= Extracted records =
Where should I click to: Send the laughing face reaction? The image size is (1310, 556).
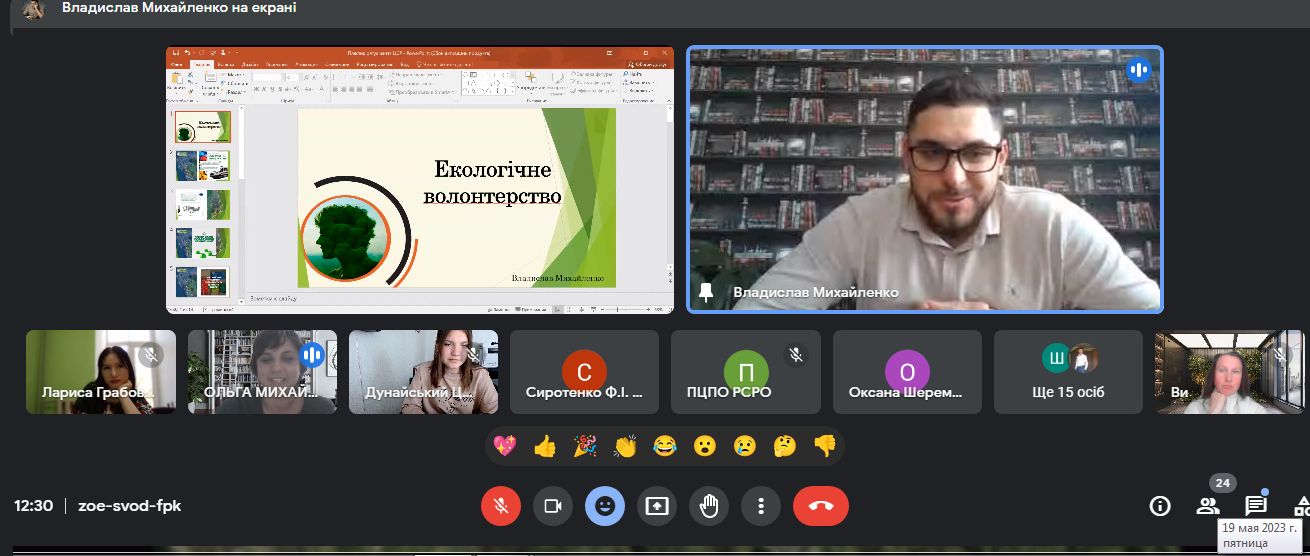pyautogui.click(x=665, y=446)
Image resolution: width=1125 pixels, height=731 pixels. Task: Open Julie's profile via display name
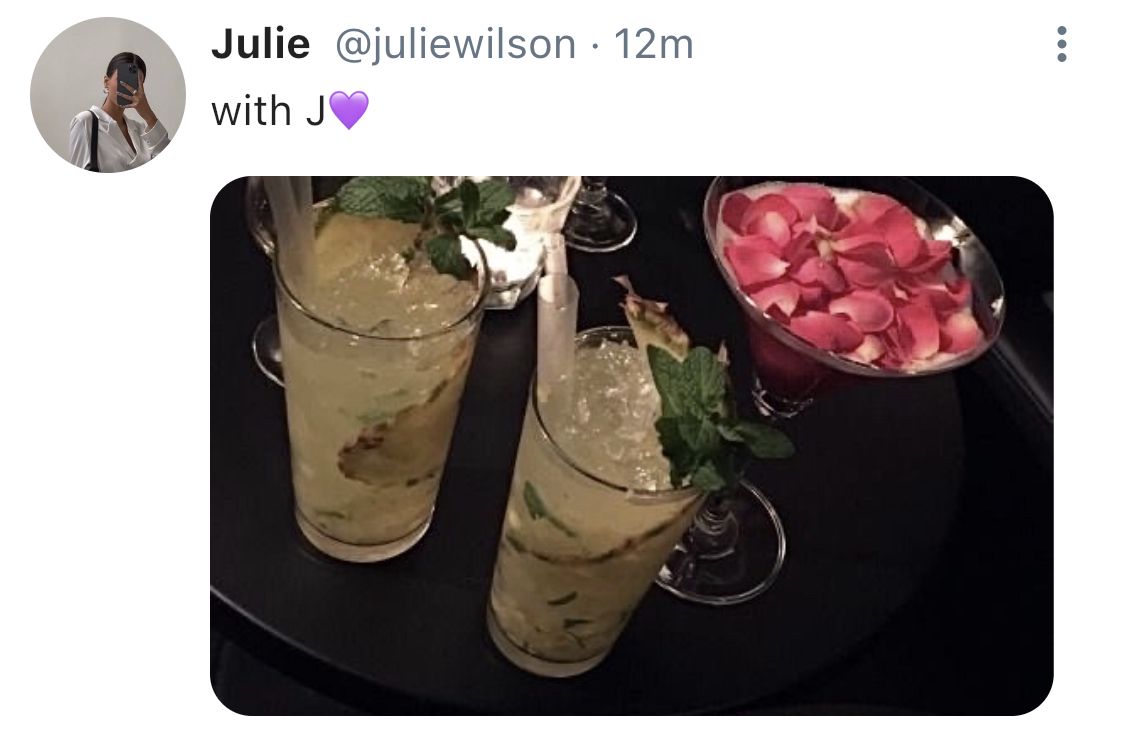tap(260, 44)
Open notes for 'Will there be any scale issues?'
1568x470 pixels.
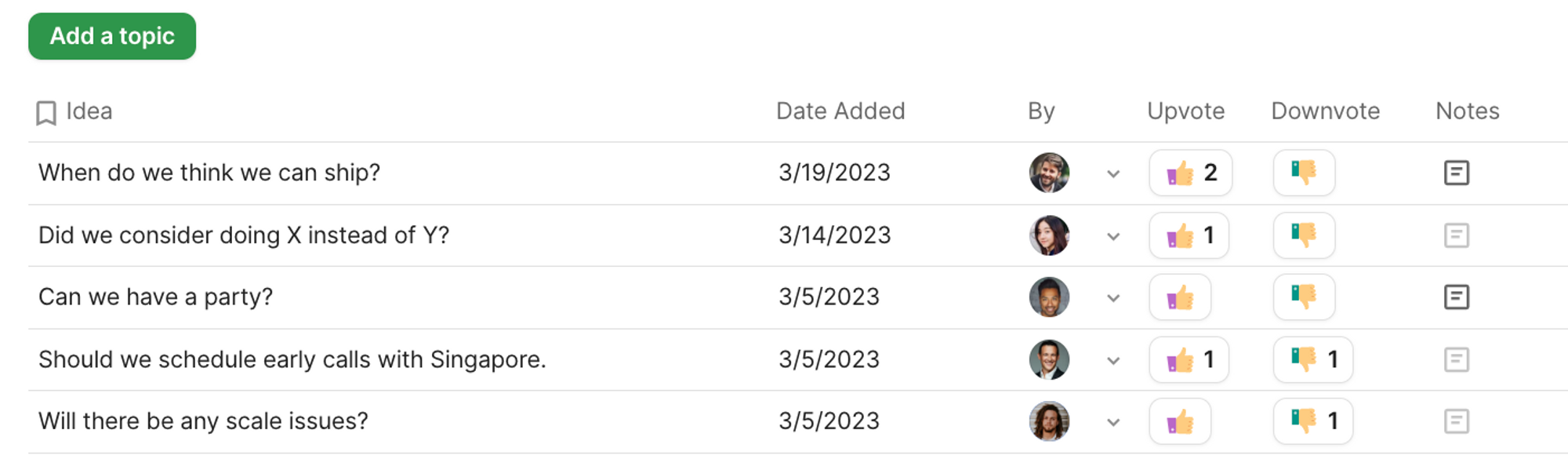pos(1456,421)
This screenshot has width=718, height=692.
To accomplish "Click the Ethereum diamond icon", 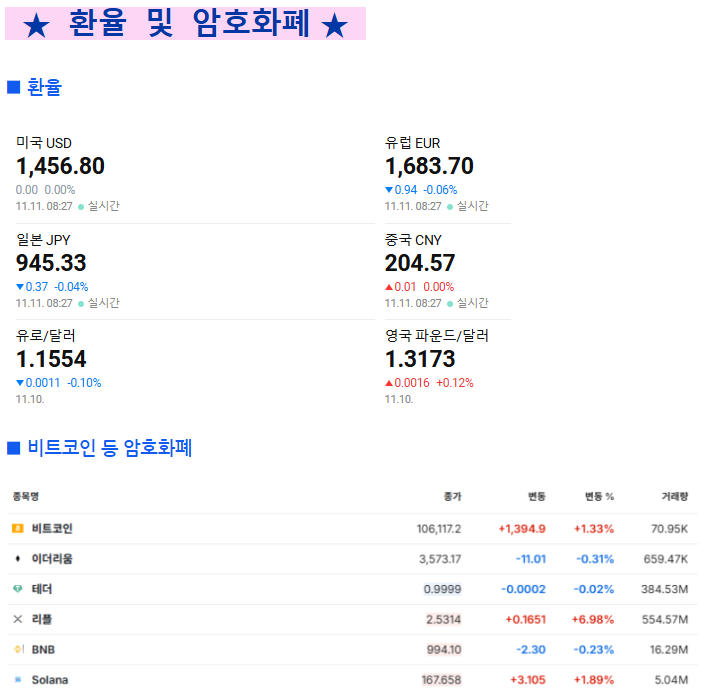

= Set problem =
Copy the lines from the one containing "This screenshot has width=718, height=692." through the last line, both included, and leave out the pictures.

= Result for this exercise =
This screenshot has width=718, height=692.
To accomplish "Click the Ethereum diamond icon", 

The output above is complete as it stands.